Due vite che si incontrano e che danzano attraverso gli anni. Una malattia che azzera i codici della comunicazione e la confidenza dei corpi. “Old fools” di Tristan Bernays con Marianna di Pinto e Marco Grossi diretti da Silvio Peroni ha aperto la rassegna “Trame contemporanee 2024” alla Cittadella degli Artisti di Molfetta

Tom e Viv danzano una vita semplice, fatta di incontri, innamoramenti, traslochi, tradimenti, dolori e felicità. Sul palco la danza è reale e figurata, intreccio di corpi e di anime. La loro storia è quella di tanti, l’epilogo è quello di troppi: straziante, lacerante, dove non basta l’amore che accudisce, la prossimità che soccorre. Rimanere insieme come si era promesso, nella buona e nella cattiva sorte, in salute e in malattia, diventa impossibile, perchè Tom è altrove, perso, e la ricerca di canali attraverso i quali comunicare si rivela per Viv un’impresa disperata. L’abbraccio che l’aveva avvolta all’inizio della storia diventa morsa da cui fuggire. Una malattia “ordinaria” (mi si perdoni il termine), dopo l’iniziale smarrimento, può essere capace di generare nuove tenerezze e una presenza che custodisce. Ma Tom precipita nel buco nero dell’Alzheimer, dove regna la regressione e l’aggressività, dove le mani che stringono il braccio di Viv (quasi volesse aggrapparsi a lei) sprigionano una forza che è violenza. Alla fissità degli occhi dell’uomo, alla rigidità dei gesti così diversi rispetto al passato, si contrappone allora la danza in solitaria della sua compagna, che deve trovare un modo nuovo di muoversi, avvicinandosi per poi fuggire dal nuovo sconosciuto, da quel corpo percorso per tanti anni e ora estraneo, addirittura ostile. La coppia perderà la capacità di danzare, la musica si farà grido, stridore e poi terribile silenzio.

Dicevamo che “Old fools è una storia semplice, e proprio per questo empatica. Quello che la rende particolare è la scelta stilistica di Tristan Bernays (giovane drammaturgo inglese che ne firma il testo nel 2018) che usa il meccanismo dei salti temporali per raccontarla, andando avanti e indietro nel tempo, facendo talvolta dell’ultimo gesto di una scena il primo di quella successiva, attribuendogli però un valore e un contesto del tutto diversi.
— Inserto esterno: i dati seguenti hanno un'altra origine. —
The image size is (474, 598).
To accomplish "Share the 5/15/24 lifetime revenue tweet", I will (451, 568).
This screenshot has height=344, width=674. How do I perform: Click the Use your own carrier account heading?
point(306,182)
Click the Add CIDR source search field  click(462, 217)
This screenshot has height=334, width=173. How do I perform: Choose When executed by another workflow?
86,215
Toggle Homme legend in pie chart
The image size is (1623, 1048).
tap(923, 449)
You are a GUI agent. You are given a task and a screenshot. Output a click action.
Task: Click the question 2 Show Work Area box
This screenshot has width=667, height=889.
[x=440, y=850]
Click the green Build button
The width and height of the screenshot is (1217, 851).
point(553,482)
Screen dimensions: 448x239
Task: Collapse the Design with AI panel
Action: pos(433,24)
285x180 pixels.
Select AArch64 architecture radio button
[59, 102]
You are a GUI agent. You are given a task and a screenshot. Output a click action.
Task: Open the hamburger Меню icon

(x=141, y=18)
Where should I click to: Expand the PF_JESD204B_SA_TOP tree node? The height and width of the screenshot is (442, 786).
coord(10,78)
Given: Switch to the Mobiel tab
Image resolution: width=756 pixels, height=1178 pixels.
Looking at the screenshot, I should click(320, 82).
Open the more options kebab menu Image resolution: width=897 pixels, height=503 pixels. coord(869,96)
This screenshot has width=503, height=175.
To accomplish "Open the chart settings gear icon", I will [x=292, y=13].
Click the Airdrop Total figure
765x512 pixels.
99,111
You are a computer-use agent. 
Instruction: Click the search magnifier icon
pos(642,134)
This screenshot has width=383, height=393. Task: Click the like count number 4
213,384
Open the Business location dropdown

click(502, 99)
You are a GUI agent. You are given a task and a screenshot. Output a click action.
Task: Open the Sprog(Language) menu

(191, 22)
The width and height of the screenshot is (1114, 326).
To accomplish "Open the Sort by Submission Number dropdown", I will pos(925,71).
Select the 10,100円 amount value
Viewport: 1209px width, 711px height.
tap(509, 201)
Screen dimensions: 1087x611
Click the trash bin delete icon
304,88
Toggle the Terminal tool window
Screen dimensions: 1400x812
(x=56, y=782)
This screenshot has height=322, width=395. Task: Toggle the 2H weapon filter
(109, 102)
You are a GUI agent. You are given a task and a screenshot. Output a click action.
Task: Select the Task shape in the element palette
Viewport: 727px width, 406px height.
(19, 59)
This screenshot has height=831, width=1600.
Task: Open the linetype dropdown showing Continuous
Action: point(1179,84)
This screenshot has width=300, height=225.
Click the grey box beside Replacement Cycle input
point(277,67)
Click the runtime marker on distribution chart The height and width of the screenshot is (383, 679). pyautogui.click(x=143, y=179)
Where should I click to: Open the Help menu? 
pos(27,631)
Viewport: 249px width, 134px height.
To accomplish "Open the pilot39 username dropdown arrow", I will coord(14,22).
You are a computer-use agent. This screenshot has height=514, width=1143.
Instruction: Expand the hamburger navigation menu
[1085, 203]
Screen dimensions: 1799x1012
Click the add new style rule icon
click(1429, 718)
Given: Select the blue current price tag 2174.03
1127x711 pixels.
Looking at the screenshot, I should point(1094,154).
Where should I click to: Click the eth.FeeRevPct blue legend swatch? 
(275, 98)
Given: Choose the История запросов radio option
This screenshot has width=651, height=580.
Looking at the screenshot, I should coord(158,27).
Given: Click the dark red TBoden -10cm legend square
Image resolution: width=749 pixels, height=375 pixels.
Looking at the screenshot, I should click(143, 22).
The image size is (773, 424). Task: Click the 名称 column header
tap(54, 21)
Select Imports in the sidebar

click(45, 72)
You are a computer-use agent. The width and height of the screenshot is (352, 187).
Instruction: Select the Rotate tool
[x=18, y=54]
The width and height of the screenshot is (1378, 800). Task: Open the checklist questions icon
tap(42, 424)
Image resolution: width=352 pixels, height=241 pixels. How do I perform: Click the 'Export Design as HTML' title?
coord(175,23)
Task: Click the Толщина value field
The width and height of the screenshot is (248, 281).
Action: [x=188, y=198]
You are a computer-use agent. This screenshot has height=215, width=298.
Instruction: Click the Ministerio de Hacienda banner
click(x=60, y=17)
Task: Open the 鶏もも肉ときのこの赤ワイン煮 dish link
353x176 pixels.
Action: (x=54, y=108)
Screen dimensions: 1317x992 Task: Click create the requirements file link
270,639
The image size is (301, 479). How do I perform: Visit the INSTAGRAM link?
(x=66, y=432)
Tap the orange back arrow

Un testo intenso, il suo, efficace nella sua linearità, asciutto ma non scarno, capace di raccontare emozioni e sentimenti senza cadere nel banale o nel retorico. Su questa scrittura si inserisce e si sviluppa il lavoro di Silvio Peroni che riesce a raccontare queste asimmetrie temporali allo spettatore senza confonderlo, attento a conservare la misura senza rinunciare alla policromia dei sentimenti. Il palco vuoto è abitato in ogni angolo, e si riempie progressivamente con l’avanzare della storia. I suoni, da morbidi e armoniosi si fanno sempre più freddi e gutturali. Le luci calde diventano lampi (come nella scena iniziale che preannuncia la malattia) e infine buio assoluto, disperato, totale.

Infine i due attori, Marianna di Pinto e Marco Grossi, che sono peraltro i direttori artistici della rassegna Trame contemporanee 2024 (terza edizione), aperta proprio con questo spettacolo alla Cittadella degli Artisti di Molfetta.

Li ho trovati assolutamente credibili, misurati e contemporaneamente intensi, in perfetta armonia, complementari nei gesti e tuttavia ben distinti nei caratteri, magnetici. Ne parlo al plurale, perché qui la sinergia è elemento fondante e imprescindibile. Non sono permesse dissonanze o cali di tensione: la danza che inizia con le prime battute è un passo a due che necessita di profonda e continua connessione. Gli applausi calorosi e prolungati hanno dimostrato la loro capacità di emozionare e coinvolgere nel raccontare quel dramma che aleggiava nella primissima scena e che diventa grido disperato, un vero pugno nello stomaco. Applausi ma anche commozione per tanti che in qualche modo si sono ritrovati nella vita di Tom e Viv, toccati in modo più o meno diretto da quella malattia bastarda che spegne, stravolge, violenta non solo il malato ma tutti coloro che sono intorno. Old fools è una storia che resta dentro, disperante, dolorosa. È il racconto di una realtà che proprio non si riesce ad accettare, perché stravolge i codici della comunicazione, della confidenza dei corpi. Non si tratta di danzare in modo diverso, in una resilienza che permette comunque di vivere e condividere. Qui il buio avvolge, separa, spezza, rende sconosciuti e ostili e per chi resta c’è solo sgomento, impotenza e disperazione.